A proposta não nomeia qualquer token específico, mas transfere o ónus de conformidade para as exchanges norte-americanas. Se falharem o critério de diligência, stablecoins como a USDT arriscam perder acesso aos clientes dos EUA até julho de 2028.

As regras propostas pelo Tesouro ao abrigo do GENIUS Act permitiriam que as exchanges norte-americanas e outros prestadores de serviços de ativos digitais continuassem a oferecer algumas stablecoins de pagamento emitidas no estrangeiro, mas apenas se conseguissem justificar por que confiaram na promessa do emissor de cumprir ordens legítimas dos EUA. O regime geral deverá entrar em vigor a 18 de janeiro de 2027, com um limite de oferta mais rigoroso a partir de 18 de julho de 2028, que na prática exclui os emissores não norte-americanos do mercado dos EUA sem supervisão equivalente, registo na OCC e reservas detidas nos EUA. A proposta não nomeia qualquer token específico, mas a USDT e outras stablecoins estrangeiras de grande dimensão estão diretamente na mira do novo teste de conformidade.

Por que importa

O projeto transfere o ónus da diligência do regulador para a plataforma. Um prestador pode basear-se na declaração de um emissor estrangeiro de que dispõe da tecnologia e da intenção de cumprir ordens legítimas, incluindo congelamentos, apreensões e queimas, apenas após realizar uma diligência razoável. A confiança na declaração é vedada quando a plataforma sabe, tem motivos para saber ou deveria saber que a mesma é falsa. O Tesouro está a perguntar se a regra final deverá exigir declarações escritas, conservação de registos, revisão de smart contracts ou testes ao vivo das funções de congelamento e queima. Estas questões permanecem em aberto; os comentários à proposta no Federal Register terminam a 19 de outubro de 2026.

Impacto no mercado

Para as exchanges norte-americanas, o custo operacional é a nova variável.

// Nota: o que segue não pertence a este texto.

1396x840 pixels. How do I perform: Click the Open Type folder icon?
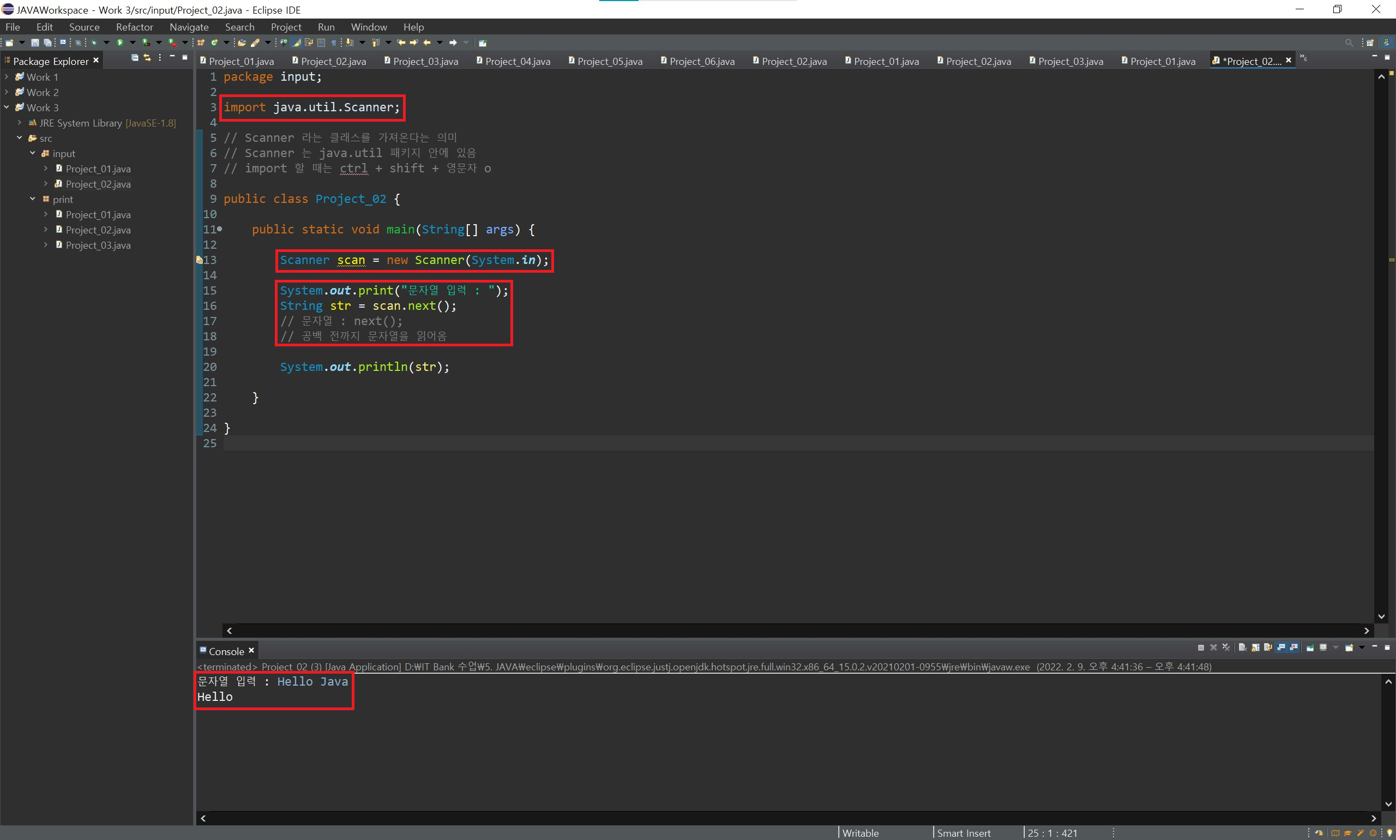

Qualquer plataforma que liste, venda ou guarde uma stablecoin de pagamento estrangeira para utilizadores nos EUA tem agora de criar um processo documentado de diligência sobre o emissor, incluindo confirmação de que não está sujeita a uma proibição pública de negociação secundária ao abrigo do GENIUS Act e de que a sua jurisdição de origem não está sob sanções abrangentes dos EUA nem foi designada como preocupação principal de branqueamento de capitais. A proposta exclui as transferências diretas peer-to-peer e a utilização de wallets em autocustódia, pelo que a pressão recai sobre as plataformas centralizadas e não sobre os detentores individuais. Até o Tesouro finalizar a norma, a disponibilidade contínua da USDT nos EUA é um alvo móvel.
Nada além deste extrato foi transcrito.